The lines to repeat are those below from the one containing "You are a computer-use agent. The image" down to the one containing "Screen dimensions: 498x306", both included; reproduce them exactly and nothing else.

[Input for this task]

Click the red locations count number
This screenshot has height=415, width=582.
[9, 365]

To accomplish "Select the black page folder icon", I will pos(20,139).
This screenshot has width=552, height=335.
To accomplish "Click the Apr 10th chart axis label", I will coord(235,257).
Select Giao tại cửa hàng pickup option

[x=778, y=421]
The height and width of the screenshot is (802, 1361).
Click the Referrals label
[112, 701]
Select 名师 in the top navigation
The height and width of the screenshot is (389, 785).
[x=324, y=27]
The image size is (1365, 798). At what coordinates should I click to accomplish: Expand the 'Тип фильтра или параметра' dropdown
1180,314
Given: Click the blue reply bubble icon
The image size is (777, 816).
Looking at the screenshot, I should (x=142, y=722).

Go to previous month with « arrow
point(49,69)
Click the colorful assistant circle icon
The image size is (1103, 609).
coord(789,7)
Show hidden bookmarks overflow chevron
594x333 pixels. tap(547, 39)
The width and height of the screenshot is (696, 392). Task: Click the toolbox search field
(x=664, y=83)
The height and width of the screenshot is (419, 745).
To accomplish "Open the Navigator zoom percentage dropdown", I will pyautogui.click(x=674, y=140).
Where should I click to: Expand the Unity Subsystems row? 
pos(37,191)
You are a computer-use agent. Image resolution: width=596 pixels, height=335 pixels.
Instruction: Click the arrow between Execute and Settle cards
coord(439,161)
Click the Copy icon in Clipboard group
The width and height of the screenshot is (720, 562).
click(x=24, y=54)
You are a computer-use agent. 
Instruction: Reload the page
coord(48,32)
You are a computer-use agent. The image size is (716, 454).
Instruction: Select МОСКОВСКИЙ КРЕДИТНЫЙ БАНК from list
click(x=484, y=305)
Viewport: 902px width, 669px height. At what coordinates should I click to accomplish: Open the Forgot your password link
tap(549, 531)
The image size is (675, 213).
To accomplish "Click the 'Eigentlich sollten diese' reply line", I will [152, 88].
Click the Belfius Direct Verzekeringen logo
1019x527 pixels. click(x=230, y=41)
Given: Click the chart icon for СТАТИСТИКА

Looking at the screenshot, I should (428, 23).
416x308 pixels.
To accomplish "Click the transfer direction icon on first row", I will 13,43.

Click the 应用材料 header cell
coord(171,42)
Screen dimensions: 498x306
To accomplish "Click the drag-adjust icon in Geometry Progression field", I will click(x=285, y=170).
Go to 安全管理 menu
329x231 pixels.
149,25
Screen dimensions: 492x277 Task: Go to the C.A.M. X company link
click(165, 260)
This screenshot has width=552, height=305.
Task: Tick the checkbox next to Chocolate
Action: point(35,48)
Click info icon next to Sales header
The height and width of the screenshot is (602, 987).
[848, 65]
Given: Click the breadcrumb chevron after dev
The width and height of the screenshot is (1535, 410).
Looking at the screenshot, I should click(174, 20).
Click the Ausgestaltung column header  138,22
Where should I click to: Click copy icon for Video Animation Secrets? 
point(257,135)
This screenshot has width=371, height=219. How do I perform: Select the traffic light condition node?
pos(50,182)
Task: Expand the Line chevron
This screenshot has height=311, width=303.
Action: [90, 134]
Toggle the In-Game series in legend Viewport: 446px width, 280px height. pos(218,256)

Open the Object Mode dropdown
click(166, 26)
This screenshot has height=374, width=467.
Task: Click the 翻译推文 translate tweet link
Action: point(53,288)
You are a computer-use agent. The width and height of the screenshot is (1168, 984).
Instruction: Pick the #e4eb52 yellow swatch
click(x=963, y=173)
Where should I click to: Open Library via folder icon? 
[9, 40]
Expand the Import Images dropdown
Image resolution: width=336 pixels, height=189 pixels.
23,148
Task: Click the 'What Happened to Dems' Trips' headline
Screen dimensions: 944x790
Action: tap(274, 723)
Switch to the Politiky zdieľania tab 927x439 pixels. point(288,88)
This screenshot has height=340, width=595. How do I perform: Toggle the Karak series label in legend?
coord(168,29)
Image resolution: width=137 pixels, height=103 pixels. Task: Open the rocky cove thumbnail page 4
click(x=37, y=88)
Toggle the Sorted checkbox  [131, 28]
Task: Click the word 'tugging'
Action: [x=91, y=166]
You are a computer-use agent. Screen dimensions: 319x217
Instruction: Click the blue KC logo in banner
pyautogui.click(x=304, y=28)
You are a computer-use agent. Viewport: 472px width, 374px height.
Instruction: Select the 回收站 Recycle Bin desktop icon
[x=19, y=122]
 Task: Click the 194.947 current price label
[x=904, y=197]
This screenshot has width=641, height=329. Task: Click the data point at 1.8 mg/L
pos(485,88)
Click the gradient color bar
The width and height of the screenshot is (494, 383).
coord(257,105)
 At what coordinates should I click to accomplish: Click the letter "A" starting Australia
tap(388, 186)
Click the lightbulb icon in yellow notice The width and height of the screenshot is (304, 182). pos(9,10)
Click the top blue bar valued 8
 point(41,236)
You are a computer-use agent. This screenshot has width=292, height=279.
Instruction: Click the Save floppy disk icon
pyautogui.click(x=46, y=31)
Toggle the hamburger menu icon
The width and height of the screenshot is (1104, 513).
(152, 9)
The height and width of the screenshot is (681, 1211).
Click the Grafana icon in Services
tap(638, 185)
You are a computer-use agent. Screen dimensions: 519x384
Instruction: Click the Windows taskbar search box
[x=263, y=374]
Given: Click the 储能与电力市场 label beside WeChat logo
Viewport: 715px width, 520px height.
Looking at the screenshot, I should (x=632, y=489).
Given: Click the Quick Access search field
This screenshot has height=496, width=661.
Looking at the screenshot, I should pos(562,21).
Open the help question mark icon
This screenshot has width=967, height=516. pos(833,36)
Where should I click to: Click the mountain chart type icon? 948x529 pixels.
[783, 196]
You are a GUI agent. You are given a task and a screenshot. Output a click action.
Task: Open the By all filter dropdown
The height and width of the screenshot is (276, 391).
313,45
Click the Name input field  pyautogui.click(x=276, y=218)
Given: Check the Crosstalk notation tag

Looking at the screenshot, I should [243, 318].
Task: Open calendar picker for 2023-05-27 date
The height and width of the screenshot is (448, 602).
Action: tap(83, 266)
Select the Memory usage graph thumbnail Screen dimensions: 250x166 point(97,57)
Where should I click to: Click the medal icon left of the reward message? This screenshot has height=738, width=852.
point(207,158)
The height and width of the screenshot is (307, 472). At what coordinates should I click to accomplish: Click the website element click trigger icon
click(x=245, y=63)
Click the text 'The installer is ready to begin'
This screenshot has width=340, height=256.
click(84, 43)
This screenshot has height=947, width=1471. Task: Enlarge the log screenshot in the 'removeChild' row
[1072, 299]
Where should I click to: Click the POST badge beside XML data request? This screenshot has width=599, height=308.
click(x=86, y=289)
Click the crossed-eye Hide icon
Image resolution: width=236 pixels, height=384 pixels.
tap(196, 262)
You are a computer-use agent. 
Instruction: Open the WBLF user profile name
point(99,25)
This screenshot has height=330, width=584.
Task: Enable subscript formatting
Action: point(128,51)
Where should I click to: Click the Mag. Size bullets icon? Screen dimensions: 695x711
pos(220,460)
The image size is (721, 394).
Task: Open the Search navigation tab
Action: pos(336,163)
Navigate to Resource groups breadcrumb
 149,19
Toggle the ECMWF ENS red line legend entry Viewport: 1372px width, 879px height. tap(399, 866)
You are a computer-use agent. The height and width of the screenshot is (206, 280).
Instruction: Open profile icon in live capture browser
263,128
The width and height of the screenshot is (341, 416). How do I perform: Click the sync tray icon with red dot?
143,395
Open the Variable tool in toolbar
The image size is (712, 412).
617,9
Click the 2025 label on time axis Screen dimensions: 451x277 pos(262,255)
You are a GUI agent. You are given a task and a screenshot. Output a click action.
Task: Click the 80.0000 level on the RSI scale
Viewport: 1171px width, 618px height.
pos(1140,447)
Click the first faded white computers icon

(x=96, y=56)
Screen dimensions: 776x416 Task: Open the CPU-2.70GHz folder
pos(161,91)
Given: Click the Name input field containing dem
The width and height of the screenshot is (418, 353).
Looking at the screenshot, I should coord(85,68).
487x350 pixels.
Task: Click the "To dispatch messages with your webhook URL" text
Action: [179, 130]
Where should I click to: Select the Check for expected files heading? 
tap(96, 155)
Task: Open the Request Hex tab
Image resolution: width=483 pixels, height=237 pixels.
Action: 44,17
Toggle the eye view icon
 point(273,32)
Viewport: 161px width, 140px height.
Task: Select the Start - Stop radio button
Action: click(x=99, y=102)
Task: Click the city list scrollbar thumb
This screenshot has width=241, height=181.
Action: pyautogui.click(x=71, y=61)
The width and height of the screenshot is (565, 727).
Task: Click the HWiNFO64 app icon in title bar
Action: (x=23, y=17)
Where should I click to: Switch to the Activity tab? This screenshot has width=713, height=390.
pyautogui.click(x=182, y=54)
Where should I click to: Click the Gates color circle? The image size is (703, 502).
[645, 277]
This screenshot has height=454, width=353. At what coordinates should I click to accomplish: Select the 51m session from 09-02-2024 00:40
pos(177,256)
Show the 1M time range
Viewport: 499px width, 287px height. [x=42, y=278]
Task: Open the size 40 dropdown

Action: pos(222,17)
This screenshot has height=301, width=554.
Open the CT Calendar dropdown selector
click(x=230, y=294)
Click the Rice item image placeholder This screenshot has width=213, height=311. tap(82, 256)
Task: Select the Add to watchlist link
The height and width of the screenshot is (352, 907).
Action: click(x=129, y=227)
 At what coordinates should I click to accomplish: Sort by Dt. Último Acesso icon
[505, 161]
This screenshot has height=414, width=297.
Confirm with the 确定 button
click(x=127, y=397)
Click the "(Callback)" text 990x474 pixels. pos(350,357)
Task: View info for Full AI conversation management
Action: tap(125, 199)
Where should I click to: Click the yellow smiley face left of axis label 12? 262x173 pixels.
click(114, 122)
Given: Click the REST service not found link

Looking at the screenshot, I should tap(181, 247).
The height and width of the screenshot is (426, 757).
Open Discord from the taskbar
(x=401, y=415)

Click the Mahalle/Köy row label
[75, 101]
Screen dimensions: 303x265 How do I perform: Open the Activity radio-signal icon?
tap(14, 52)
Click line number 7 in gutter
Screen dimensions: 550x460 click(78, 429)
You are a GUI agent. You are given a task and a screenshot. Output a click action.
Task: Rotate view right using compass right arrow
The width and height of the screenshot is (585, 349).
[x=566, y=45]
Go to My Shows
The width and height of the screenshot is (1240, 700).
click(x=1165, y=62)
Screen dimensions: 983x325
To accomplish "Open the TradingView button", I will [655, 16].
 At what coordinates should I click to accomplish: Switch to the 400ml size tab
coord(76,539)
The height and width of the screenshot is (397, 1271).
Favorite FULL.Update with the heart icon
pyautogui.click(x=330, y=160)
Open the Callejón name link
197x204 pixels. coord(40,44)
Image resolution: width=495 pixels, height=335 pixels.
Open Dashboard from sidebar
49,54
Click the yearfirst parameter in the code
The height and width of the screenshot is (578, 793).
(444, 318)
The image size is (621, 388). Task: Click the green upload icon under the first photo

[/Input for this task]

**Solution to this exercise**
You are a computer-use agent. The image size is (716, 454).
Instruction: Select МОСКОВСКИЙ КРЕДИТНЫЙ БАНК from list
click(x=484, y=305)
Viewport: 902px width, 669px height. At what coordinates should I click to accomplish: Open the Forgot your password link
tap(549, 531)
The image size is (675, 213).
To accomplish "Click the 'Eigentlich sollten diese' reply line", I will [152, 88].
Click the Belfius Direct Verzekeringen logo
1019x527 pixels. click(x=230, y=41)
Given: Click the chart icon for СТАТИСТИКА

Looking at the screenshot, I should (428, 23).
416x308 pixels.
To accomplish "Click the transfer direction icon on first row", I will 13,43.

Click the 应用材料 header cell
coord(171,42)
Screen dimensions: 498x306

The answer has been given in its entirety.